_Supplied passage_:
....................

RH-02: Humidity and Temperature - RS232 port

       Superseded by Humidiprobe above

Download Pico User Manuals (.pdf format): click here


PicoLog Data Logging Software for Windows

PicoLog data acquisition software is a powerful but flexible program for collecting, analysing and displaying data.

PicoLog can be used with the following product ranges:      7/12
    Data acquisition (DAQ) / data logging products
    Temperature and humidity converters and loggers.

PicoLog Screen

Some of the features of PicoLog are listed here.
To see for yourself just how good it is, download your free copy.

• Collect up to 1 million samples.
• Easy and intuitive to use.
• Free upgrades and technical support.
• Supports 32 bit and 64 bit# editions of Windows XP (SP2 and above), Vista and Windows 7.
    # 64 bit support is only available for USB products.
• Compatible with Pico Data Loggers (except EnviroMon).
• International language versions.
• Easy to set up and use with online help.
• Real-time data collection, analysis and display.
• Programmable alarm limits can be set for each channel.
• Data can be exported to spreadsheets and databases.
• Save multiple setups for different tests and experiments.
• Can be used with desktop or laptop PCs.
• Supports multiple loggers on the same PC.
• Uses your PC monitor to give large colour display, ideal for education and training.
• Waveforms can be saved, printed, faxed or emailed from your PC.

Multiple views

PicoLog displays data in a number of views, which can be activated as and when required. These views can be activated both during and after data collection.

Recorder View

Enables you to start/stop recording and specify recording files. It shows the current readings and alarm conditions for each channel. All settings such as scaling, channels and sampling are controlled from the recorder view.

XY graph view

Displays one parameter against another. Useful for plotting voltage against current, for example.

Spreadsheet View

Displays text data in a format that can be easily 'copied and pasted' into other applications. Data can also be saved to disk in standard ASCII text format.

Graph View

Graphs can be displayed both during and after data collection. Each channel can be displayed in its own graph or multiple channels can be displayed in the same graph. Axes can be set up manually, automatically or in chart recorder mode. Multipliers allow you to magnify areas of interest. Graphs can be 'copied' into the clipboard and then 'pasted' into reports.

Notes View

Notes view allows you to attach notes to data.

Player View

Displays previously recorded data. It enables you to scroll quickly through stored files to compare results on successive runs. The player can be used to examine old data whilst new data is still being recorded.

Program modes

PicoLog for Windows works in two modes: player mode for displaying previously recorded data and recorder mode for recording new data. You can have more than one copy of PicoLog for Windows running at once, so you can use the player to analyse old data whilst recording new data.

....................

_Record list_:
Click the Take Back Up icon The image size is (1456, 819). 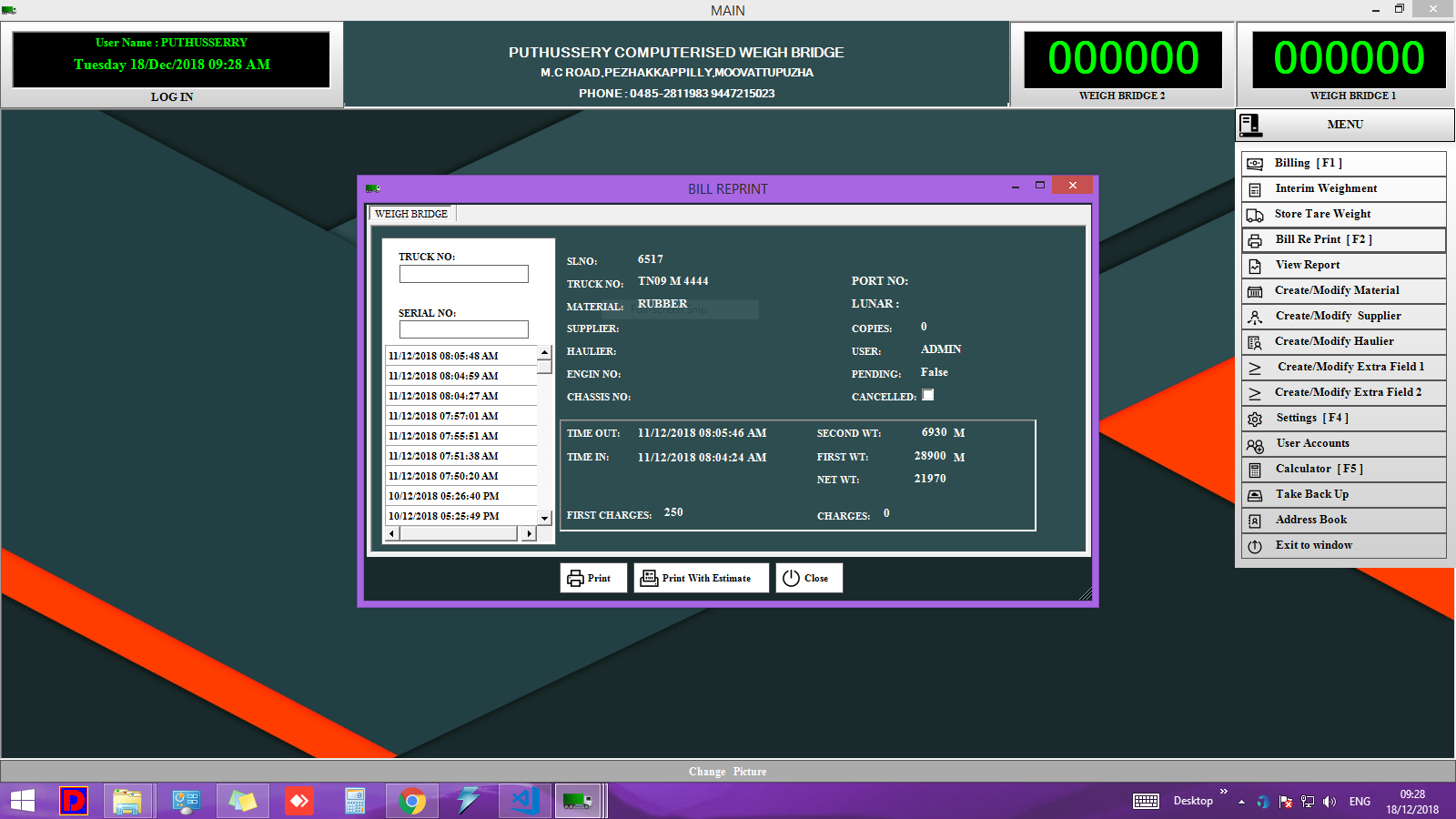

....................

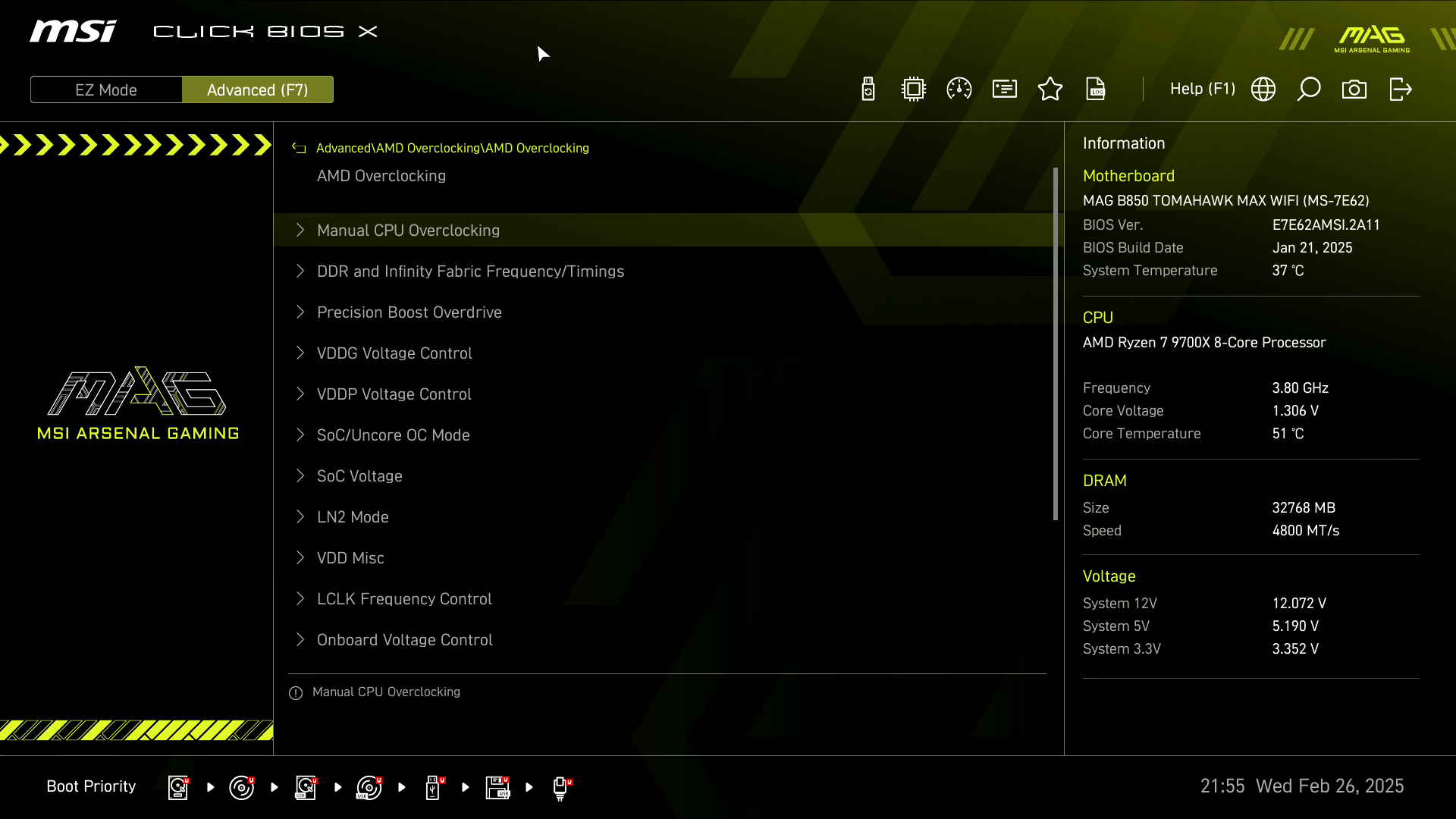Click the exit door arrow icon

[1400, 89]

....................

_Problem set_:
a) How many samples can PicoLog collect, according to the PicoLog software description?
b) Please extend the PicoLog software description past its final sentence.

_Task-by-task outputs_:
a) Up to 1 million samples.

b)
PicoLog can collect data from multiple converters at the same time. This not only allows a mix of voltage input units to be used on the same PC, but also allows other PC–based instruments such as the TC-08 Thermocouple Data Logger and the PicoScope 2203 USB Oscilloscope to be used at the same time.

Exporting Data

Data can easily be transferred (either as graphs or raw data) to other Windows applications by using the clipboard (copy and paste). Graphs can also be saved to disk (as Windows Metafiles) and data from the spreadsheet can be saved in text format. Current readings can be transferred using Dynamic Data Exchange (DDE). PicoLog also supports IP networking so it is possible to transfer measurements from a remote site via an existing LAN, company network, or even over the Internet.

Useful Features

Parameter Scaling can be used to convert raw data into standard engineering units. A wide range of equation and table lookup scaling options are provided.

Additional parameters can be calculated, for example to calculate power output from a boiler you may need to multiply a flow reading from one channel with the temperature difference between two further channels.

Alarm Limits can be set for each channel to alert the user should a parameter go out of a specified range.

PicoLog data acquisition software supports IP networking. This enables remote data collection from Pico's full range of data acquisition products.

New versions of PicoScope (oscilloscope software) and PicoLog (data logging software) are available for free download.

Jump to Software & Manual Downloads above

Data acquisition over the net

PicoLog and EnviroMon now have support for Internet Protocol (IP) networking. More info: click here
This enables data to be transferred from a remote site via an existing LAN, company network or even over the Internet.

PicoScope Software

PicoScope is the standard in PC Oscilloscope software, but it is much more than just an oscilloscope.

It's your complete test and measurement lab in one easy–to–use application.

PicoScope software

If you buy a traditional oscilloscope, you get an oscilloscope. Buy a traditional spectrum analyzer, you get a spectrum analyzer. Buy a traditional waveform generator, you get a waveform generator. Buy a PicoScope USB Oscilloscope and – thanks to power of PicoScope – you can get an oscilloscope, spectrum analyzer and signal/waveform generator all in one. (With PicoScope's ability to continuously stream data you can even use your oscilloscope for data acquisition.)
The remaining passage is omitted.